Je voudrais faire une autre remarque : la longueur d’une vie ne dit rien de la trace qu’elle a laissée. Un jeune homme est mort en duel, à Paris, en 1832. Il avait 20 ans. Ce jeune homme s’appelait Évariste Galois. Il a laissé des écrits dans lesquels il expliquait ses découvertes qui ont ensuite servi de base à la théorie des ensembles et autres développements de la mathématique moderne dont dépendent les progrès scientifiques du XXe siècle. Il n’a vécu que 20 ans. Tito de Alancar, jeune dominicain brésilien, a été détruit par la torture sous le régime militaire au Brésil [1]. Il n’a jamais pu s’en remettre et il s’est suicidé au couvent de La Tourette près de Lyon, en 1974. Il avait 29 ans. Sa mémoire est demeurée si vive parmi ceux qui l’ont connu qu’il est aujourd’hui un modèle christique. Il n’a vécu que 29 ans. Et Jésus est mort à 30 ans.
Les âges de la vie
Le tout jeune enfant qui s’ouvre à la vie, comptant sans trop le savoir sur ses parents pour assurer son développement, deviendra l’adolescent qui prend son envol, puis l’adulte responsable de sa vie qui va développer ses capacités et participer par son travail et ses engagements à la vie de la cité. L’âge venant, il apportera à ceux des générations qui le suivent le bénéfice d’un recul sur la vie, et un temps plus disponible pour prendre soin des autres et leur porter affection. Qu’on me pardonne cette description schématique et bien banale : elle a pour but de dire que l’histoire d’une vie humaine est celle d’une évolution constante. « Chaque instant fait de nous un être différent de ce qu’il était à l’instant précédent. Notre sentiment d’être un individu stable est donc largement illusoire », nous disait le pasteur Hubac dans l’interview qu’il avait accordée à notre revue [2]. Là je m’interroge : la prolongation indéfinie de la vie ne va-t-elle pas interrompre ce parcours toujours dynamique ? C’est ce que j’ai à l’esprit quand j’écris : « la vie arrêtée ».

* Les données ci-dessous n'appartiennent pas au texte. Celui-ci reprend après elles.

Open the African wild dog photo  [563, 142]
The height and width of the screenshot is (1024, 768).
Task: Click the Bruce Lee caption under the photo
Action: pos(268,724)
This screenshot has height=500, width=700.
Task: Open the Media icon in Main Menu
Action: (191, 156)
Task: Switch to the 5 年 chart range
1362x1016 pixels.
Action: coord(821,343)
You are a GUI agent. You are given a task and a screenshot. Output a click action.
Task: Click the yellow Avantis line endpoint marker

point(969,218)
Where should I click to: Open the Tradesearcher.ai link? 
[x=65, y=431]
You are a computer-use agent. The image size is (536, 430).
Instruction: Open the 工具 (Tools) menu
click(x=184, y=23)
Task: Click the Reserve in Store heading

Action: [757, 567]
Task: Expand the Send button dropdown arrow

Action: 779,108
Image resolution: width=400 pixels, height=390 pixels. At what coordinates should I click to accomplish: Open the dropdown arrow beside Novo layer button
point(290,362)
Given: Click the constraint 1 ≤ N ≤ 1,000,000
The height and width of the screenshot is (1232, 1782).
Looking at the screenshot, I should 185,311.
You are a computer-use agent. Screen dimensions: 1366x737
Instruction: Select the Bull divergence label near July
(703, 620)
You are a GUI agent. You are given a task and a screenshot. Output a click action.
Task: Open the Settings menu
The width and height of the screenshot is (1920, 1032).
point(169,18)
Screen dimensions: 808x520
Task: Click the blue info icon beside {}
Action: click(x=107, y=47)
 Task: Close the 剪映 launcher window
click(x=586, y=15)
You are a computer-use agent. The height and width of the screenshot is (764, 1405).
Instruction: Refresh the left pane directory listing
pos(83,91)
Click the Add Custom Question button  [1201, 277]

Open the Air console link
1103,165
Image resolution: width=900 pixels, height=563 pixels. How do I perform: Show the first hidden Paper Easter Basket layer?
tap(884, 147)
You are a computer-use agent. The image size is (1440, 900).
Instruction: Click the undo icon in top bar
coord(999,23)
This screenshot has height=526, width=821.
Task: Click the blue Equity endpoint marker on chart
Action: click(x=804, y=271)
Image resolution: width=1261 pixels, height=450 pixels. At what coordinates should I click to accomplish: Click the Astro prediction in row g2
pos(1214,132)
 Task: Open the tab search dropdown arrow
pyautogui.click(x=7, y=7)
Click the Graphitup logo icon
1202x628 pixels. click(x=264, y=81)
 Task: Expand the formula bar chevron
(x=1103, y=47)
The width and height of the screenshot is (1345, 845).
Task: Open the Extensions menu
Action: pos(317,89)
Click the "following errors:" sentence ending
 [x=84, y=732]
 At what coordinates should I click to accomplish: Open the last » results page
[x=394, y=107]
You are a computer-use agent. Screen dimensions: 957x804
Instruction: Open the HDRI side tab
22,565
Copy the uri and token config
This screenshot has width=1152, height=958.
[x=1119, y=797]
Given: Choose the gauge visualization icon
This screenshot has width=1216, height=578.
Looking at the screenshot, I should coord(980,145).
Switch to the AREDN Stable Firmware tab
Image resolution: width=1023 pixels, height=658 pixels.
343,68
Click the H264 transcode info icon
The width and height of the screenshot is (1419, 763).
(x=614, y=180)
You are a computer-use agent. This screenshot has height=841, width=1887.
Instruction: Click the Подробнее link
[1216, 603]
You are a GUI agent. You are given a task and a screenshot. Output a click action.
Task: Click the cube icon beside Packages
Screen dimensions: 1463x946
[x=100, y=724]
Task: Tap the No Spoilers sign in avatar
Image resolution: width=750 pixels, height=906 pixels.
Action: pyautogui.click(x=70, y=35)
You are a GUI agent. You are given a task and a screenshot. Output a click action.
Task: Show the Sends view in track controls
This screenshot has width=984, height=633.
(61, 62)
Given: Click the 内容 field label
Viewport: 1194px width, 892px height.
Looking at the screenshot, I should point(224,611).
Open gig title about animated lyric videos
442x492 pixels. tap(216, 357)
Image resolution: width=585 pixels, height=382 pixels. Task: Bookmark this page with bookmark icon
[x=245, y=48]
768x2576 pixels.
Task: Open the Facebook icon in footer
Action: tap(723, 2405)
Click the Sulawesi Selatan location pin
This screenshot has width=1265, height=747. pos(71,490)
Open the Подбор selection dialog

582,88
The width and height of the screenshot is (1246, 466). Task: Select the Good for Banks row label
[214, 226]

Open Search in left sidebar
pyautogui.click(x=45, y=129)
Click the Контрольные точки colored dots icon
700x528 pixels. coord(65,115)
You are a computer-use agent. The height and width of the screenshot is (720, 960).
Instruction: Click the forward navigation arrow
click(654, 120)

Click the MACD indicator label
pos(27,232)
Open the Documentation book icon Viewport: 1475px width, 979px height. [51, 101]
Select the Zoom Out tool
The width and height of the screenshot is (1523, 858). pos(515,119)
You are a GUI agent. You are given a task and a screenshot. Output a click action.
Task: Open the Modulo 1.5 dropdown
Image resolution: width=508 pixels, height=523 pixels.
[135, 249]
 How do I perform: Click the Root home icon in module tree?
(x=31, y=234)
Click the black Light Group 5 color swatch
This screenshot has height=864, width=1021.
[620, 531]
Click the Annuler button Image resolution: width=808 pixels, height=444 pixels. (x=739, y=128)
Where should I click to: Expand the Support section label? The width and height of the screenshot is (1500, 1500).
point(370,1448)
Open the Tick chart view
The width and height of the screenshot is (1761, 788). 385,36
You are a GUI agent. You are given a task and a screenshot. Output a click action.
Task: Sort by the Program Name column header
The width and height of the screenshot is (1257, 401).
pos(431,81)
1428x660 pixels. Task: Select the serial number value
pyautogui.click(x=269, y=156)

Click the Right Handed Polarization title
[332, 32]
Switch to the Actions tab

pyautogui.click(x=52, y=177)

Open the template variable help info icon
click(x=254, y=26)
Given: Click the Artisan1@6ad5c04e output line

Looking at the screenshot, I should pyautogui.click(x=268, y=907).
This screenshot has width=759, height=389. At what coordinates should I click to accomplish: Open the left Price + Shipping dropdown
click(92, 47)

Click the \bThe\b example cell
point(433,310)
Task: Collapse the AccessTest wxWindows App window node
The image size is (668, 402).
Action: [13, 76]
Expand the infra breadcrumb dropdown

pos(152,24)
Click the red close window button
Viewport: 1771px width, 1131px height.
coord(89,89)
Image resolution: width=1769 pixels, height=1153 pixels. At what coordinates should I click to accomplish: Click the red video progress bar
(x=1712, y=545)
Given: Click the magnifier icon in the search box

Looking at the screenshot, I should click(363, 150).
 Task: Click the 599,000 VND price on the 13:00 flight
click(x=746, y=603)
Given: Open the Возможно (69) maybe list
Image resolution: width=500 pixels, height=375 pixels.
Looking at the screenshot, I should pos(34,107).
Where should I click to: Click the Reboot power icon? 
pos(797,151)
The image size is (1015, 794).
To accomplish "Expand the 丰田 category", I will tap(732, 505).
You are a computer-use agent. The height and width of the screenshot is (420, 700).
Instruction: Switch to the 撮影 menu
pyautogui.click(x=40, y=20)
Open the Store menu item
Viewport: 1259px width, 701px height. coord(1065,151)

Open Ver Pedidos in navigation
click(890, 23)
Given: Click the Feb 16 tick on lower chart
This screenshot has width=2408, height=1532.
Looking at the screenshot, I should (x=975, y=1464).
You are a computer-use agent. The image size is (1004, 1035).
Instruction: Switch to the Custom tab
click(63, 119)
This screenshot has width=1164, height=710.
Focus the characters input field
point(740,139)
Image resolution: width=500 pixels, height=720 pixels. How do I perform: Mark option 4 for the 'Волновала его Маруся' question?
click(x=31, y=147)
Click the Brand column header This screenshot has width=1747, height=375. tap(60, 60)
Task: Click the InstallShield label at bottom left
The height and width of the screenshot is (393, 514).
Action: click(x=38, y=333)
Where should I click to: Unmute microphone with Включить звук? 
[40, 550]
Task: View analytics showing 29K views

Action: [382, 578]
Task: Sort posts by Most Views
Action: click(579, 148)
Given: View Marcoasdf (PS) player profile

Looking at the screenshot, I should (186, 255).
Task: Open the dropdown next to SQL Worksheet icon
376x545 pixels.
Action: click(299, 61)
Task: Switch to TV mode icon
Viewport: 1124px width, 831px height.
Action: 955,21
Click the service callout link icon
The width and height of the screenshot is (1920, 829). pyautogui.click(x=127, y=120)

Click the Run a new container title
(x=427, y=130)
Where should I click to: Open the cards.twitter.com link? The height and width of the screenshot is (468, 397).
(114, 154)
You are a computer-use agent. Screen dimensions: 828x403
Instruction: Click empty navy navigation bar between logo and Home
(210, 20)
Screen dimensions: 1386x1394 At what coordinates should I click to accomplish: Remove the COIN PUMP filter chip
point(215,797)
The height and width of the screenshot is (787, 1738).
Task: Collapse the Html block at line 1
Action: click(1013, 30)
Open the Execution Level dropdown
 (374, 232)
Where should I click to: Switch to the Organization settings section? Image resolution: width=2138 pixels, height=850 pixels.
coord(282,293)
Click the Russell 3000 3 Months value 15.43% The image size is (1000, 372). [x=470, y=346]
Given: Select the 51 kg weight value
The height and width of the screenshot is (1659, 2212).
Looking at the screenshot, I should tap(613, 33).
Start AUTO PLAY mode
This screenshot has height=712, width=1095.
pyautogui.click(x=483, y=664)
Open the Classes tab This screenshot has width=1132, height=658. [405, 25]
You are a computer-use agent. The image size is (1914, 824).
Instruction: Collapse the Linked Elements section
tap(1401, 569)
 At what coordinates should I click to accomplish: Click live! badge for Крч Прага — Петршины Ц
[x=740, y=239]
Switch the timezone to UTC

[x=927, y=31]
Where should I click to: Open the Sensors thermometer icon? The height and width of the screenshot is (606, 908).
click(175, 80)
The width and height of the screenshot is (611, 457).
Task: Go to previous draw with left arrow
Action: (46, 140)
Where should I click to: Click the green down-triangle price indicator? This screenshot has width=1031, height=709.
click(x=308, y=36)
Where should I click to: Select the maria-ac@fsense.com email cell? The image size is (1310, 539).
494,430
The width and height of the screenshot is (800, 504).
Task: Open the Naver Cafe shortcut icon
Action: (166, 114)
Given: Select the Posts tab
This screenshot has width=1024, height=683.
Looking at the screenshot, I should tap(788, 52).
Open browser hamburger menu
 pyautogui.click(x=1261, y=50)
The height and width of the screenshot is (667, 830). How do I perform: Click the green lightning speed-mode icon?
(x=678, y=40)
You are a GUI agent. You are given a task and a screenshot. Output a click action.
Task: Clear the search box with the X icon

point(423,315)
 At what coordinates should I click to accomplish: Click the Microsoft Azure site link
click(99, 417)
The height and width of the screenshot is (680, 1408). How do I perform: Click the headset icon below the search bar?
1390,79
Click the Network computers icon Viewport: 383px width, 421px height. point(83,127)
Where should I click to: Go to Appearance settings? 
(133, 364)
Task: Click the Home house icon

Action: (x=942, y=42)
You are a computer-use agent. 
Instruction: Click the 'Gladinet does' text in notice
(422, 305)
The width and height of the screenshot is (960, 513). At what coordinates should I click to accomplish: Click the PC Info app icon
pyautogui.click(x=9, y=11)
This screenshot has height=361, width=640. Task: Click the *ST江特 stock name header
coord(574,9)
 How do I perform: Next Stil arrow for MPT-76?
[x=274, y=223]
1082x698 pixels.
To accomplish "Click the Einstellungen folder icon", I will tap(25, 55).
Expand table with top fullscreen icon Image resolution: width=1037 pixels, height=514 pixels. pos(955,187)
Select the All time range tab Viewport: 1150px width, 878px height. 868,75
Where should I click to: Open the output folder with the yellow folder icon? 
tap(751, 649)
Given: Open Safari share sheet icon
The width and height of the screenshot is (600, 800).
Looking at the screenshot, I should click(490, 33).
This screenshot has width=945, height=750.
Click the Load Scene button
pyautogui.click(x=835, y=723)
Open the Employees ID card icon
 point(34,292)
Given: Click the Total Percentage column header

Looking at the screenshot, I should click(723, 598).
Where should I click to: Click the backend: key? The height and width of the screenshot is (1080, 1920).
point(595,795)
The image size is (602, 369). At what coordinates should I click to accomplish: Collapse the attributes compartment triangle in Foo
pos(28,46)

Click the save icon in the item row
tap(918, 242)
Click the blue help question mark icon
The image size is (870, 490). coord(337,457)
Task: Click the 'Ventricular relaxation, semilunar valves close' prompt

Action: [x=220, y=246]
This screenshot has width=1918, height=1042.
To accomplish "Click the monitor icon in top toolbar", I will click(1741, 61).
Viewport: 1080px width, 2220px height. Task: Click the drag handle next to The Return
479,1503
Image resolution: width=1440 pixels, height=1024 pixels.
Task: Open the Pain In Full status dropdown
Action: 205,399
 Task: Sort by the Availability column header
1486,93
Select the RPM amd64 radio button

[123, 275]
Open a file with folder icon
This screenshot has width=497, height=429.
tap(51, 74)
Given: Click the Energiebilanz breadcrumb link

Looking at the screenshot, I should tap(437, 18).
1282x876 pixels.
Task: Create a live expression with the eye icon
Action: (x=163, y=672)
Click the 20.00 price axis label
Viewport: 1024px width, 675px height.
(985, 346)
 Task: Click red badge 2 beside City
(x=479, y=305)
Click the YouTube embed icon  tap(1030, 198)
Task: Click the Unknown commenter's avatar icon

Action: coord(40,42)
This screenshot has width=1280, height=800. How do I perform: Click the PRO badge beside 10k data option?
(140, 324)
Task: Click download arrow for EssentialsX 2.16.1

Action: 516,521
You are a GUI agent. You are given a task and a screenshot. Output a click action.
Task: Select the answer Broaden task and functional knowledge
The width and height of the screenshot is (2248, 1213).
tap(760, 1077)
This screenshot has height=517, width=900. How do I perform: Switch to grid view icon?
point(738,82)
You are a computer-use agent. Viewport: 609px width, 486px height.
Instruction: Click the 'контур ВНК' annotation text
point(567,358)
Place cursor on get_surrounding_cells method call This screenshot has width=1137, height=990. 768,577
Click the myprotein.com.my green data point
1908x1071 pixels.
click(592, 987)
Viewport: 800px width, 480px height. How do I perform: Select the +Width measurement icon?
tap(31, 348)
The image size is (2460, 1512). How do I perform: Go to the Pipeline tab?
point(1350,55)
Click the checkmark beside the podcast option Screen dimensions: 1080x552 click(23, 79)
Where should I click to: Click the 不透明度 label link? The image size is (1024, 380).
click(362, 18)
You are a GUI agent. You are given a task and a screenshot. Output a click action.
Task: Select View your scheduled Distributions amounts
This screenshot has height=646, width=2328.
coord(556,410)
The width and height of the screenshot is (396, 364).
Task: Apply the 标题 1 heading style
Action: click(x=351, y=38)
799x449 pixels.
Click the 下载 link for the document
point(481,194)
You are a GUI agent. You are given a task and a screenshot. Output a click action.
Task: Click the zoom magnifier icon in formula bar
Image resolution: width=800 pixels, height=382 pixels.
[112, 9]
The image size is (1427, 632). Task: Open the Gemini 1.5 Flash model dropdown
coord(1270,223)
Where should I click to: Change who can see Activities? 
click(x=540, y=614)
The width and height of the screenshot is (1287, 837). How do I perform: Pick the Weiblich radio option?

L’expérience de la finitude
Nous faisons en permanence l’expérience de la pression qu’exerce sur nous le temps qui s’écoule, trop vite, et nous oblige à des efforts pour arriver à faire aboutir nos actions, nos réalisations sans toujours « procrastiner » comme on dit. Heureusement ! C’est ce qui fait que ce que nous faisons ne dure pas indéfiniment sans jamais aboutir. La sensation de ce temps qui passe, au jour le jour, traduit notre finitude. Cela nous met en face d’une réalité : on ne peut pas tout faire, on est obligé de choisir pour rentabiliser le temps dont nous disposons. Reprenons ce que nous disait le pasteur Hubac : « Paradoxalement, la mort fait vivre et donne du temps au temps. »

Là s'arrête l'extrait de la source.